**LISTED ENTRIES:**

------------------------------------------------

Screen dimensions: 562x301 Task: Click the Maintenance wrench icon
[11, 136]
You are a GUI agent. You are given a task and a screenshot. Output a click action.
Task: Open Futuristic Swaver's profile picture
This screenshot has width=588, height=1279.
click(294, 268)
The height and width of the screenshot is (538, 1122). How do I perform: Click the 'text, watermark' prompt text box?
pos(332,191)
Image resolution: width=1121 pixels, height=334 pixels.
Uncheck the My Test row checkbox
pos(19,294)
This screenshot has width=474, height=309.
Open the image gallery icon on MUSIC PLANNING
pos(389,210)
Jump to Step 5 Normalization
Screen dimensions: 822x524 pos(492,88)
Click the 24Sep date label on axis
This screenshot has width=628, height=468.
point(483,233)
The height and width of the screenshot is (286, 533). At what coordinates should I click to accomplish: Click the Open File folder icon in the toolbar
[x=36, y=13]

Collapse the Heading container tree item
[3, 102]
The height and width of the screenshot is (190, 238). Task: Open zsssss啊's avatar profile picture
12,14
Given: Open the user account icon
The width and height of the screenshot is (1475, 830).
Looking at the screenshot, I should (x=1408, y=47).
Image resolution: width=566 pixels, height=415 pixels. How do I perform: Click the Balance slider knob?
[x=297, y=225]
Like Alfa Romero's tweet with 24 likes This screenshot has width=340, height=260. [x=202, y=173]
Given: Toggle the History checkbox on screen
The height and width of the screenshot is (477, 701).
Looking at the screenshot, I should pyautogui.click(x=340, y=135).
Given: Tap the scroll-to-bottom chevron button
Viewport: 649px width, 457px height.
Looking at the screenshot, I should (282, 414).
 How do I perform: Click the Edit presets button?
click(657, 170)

------------------------------------------------

**THE TASK:**
Only the last part of the entries above is needed: please copy the line with "This screenshot has width=628, height=468." and each line after it exactly.

**ANSWER BOX:**
This screenshot has width=628, height=468.
point(483,233)
The height and width of the screenshot is (286, 533). At what coordinates should I click to accomplish: Click the Open File folder icon in the toolbar
[x=36, y=13]

Collapse the Heading container tree item
[3, 102]
The height and width of the screenshot is (190, 238). Task: Open zsssss啊's avatar profile picture
12,14
Given: Open the user account icon
The width and height of the screenshot is (1475, 830).
Looking at the screenshot, I should (x=1408, y=47).
Image resolution: width=566 pixels, height=415 pixels. How do I perform: Click the Balance slider knob?
[x=297, y=225]
Like Alfa Romero's tweet with 24 likes This screenshot has width=340, height=260. [x=202, y=173]
Given: Toggle the History checkbox on screen
The height and width of the screenshot is (477, 701).
Looking at the screenshot, I should pyautogui.click(x=340, y=135).
Given: Tap the scroll-to-bottom chevron button
Viewport: 649px width, 457px height.
Looking at the screenshot, I should (282, 414).
 How do I perform: Click the Edit presets button?
click(657, 170)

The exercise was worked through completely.